A DECKHAND was on the toilet and the master catching up on sleep when their 50ft fishing trawler, Mana, run aground on Lady Musgrave Island in 2017. 7 News Central Queensland

REVEALED: Trawler crew's error caused reef shipwreck

A DECKHAND was on the toilet and the master catching up on sleep when their 15.2m fishing trawler ran aground off Lady Musgrave Island.

The collision, which caused damage to more than 800sqm of the protected zone, happened on September 9, 2017.

The two men onboard the trawler Mana - Kenneth Raymond Cargill, 50, and Glen John Watson, 47 - were due to appear in Gladstone Magistrates Court yesterday.

But neither attended and the matters were dealt with in their absence.

Both were sentenced on one count each of being in charge of a vessel that caused damage in a marine park.

The court was told Watson was the owner and master of the commercial fishing vessel Mana and Cargill was the deckhand.

The court was told a tired Watson left Cargill as "officer of watch" so he could take a break.

The court was told Watson programed Mana's navigation course and left the trawler on autopilot.

He would later tell authorities that this was "a pretty big stuff up".

Watson was sleeping when Cargill decided to take a toilet break, which he later told authorities lasted up to 30 minutes.

With no one to navigate or spot the trawler, Mana crashed into a reef off Lady Musgrave Island.

At the time it was reported that Cargill, Watson and a dog were forced to spend the night onboard after an initial attempt to free themselves failed when their anchor line and boom broke.

They were retrieved by crew from a passing boat the next day.

Commonwealth prosecutor Grace Devereaux said the damage was widespread, impacting 802sqm of the protected zone, with 518sqm "severely" impacted.

She said surveys of the scene after the collision revealed it would take up to seven years for the ecosystem to return to its former condition.

The court was told debris was spread across 700sqm and included the remains of several marine species.

The court was told the vessel was unable to be moved for weeks, causing more damage to the ecosystem as the tides changed.

When the Mana was removed it had taken on a substantial amount of water.

The court was told the men were cooperative with authorities and frank in their submissions.

The court was told that Watson told authorities the navigation error was by about 40 degrees and "a pretty big stuff up".

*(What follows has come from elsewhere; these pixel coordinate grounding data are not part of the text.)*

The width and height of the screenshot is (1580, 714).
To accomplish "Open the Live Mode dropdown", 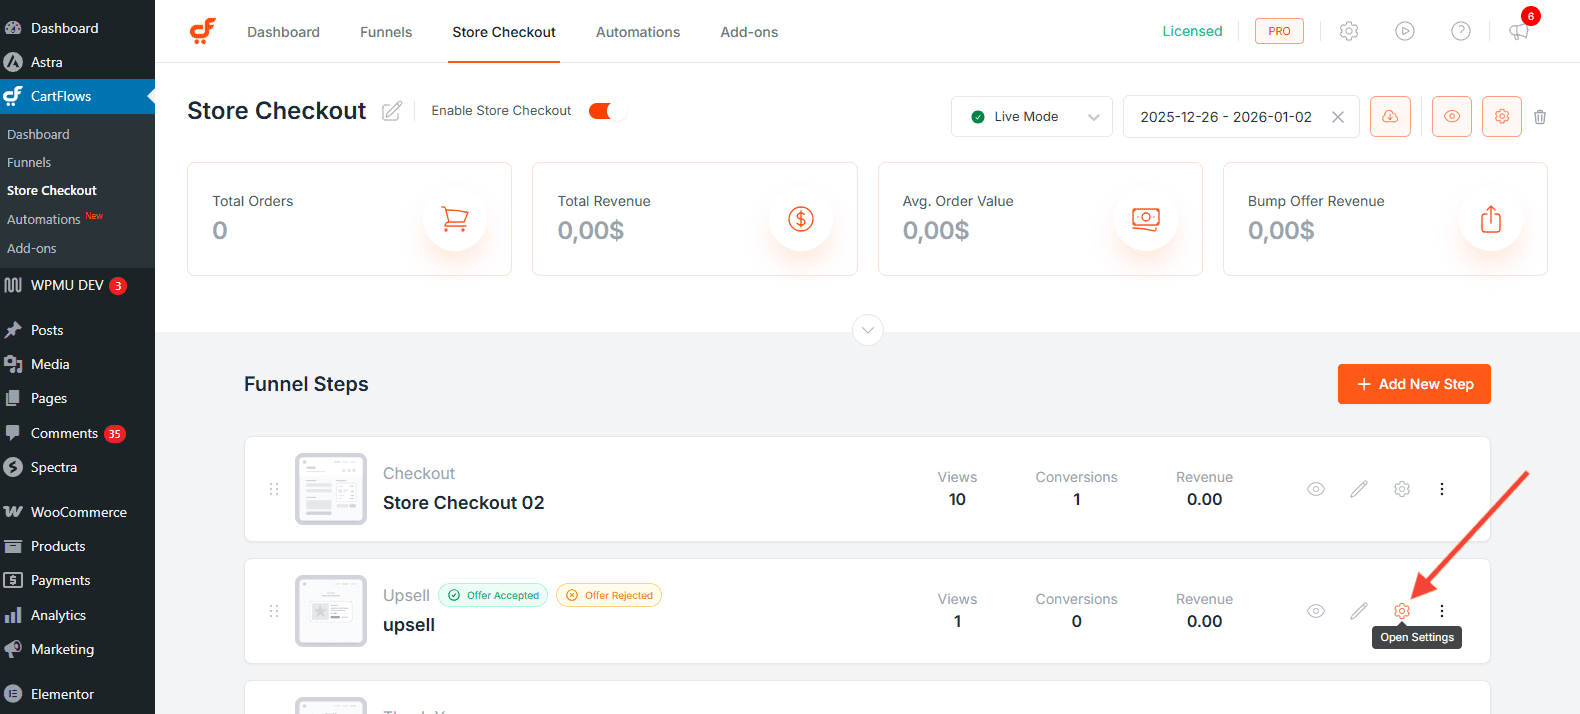I will coord(1031,117).
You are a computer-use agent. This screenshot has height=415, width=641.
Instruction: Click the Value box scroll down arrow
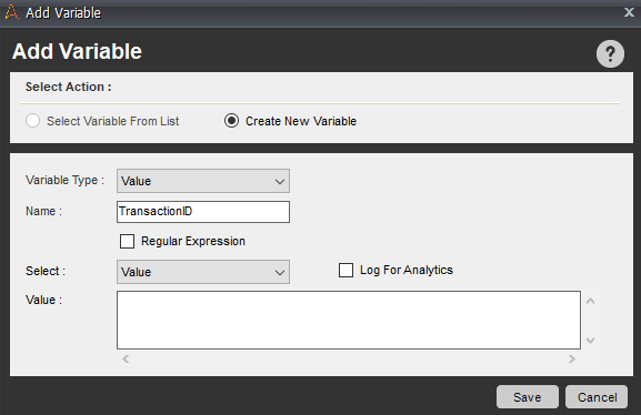pyautogui.click(x=590, y=340)

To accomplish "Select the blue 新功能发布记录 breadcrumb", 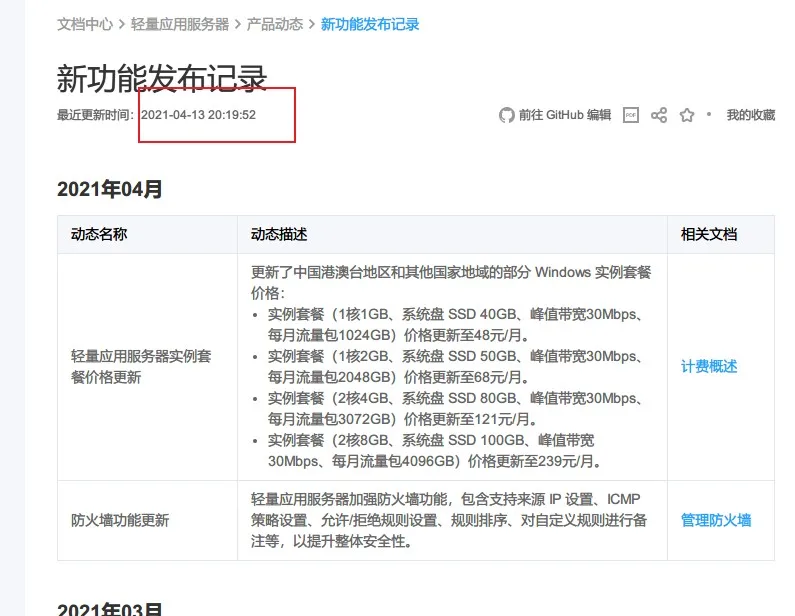I will pyautogui.click(x=370, y=24).

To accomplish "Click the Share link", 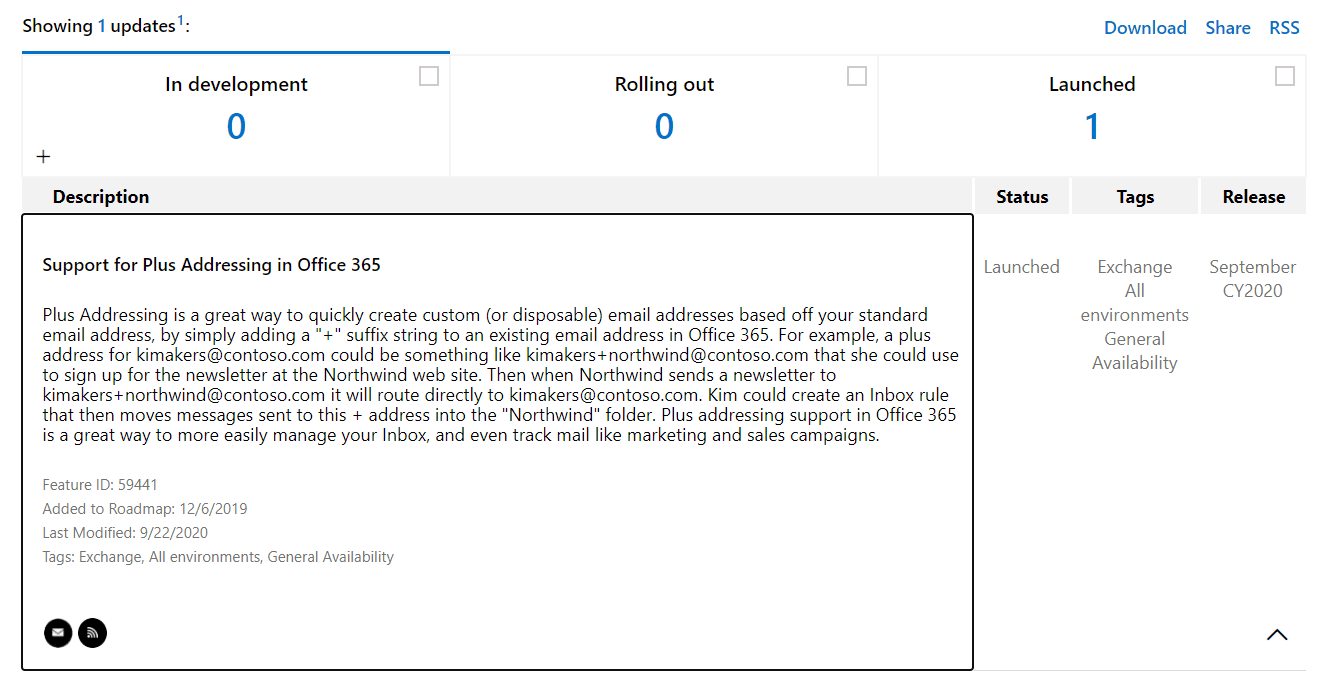I will pos(1227,27).
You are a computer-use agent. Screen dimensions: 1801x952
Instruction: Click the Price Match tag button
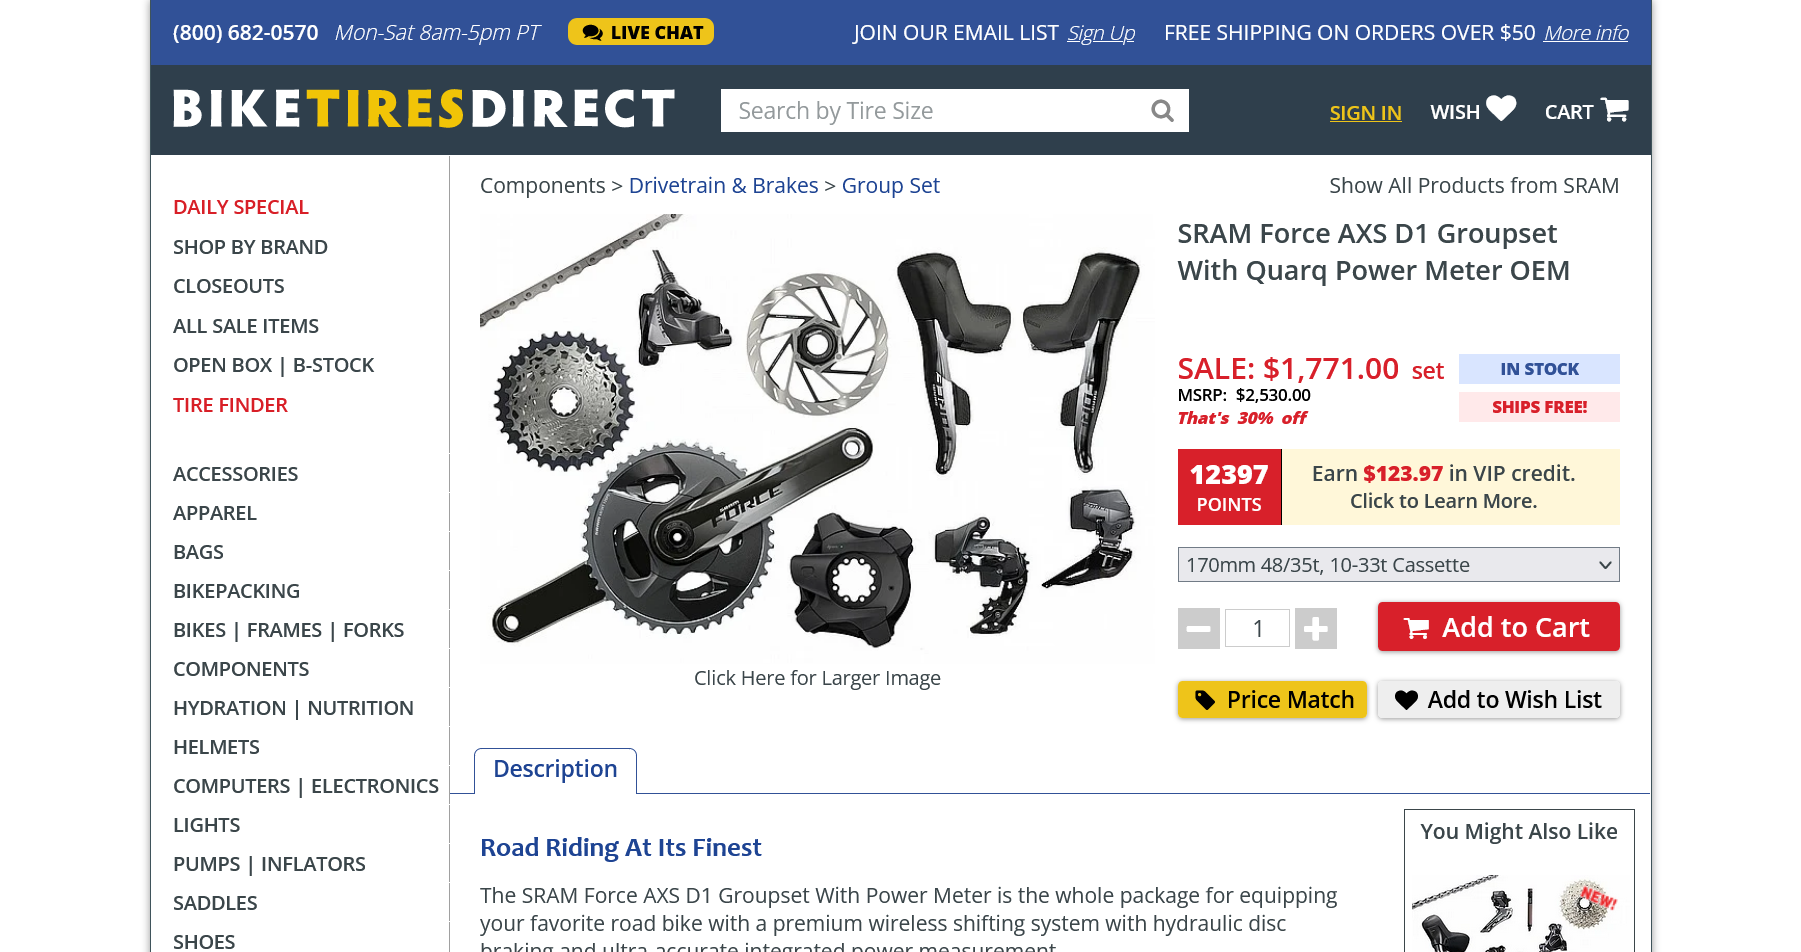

Ms Devereaux said both men had criminal histories, however, only Watson's was relevant.

She said Watson was sentenced in 2012 for fishing in a marine national park zone on 10 occasions over three months.

Ms Devereaux said Watson used Mana in the offending and he was fined $50,000 on that occasion.

Magistrate Dennis Kinsella recorded convictions for both men.

Cargill was fined $3000 and Watson, being the master and having a criminal history of marine offending, was fined $6000.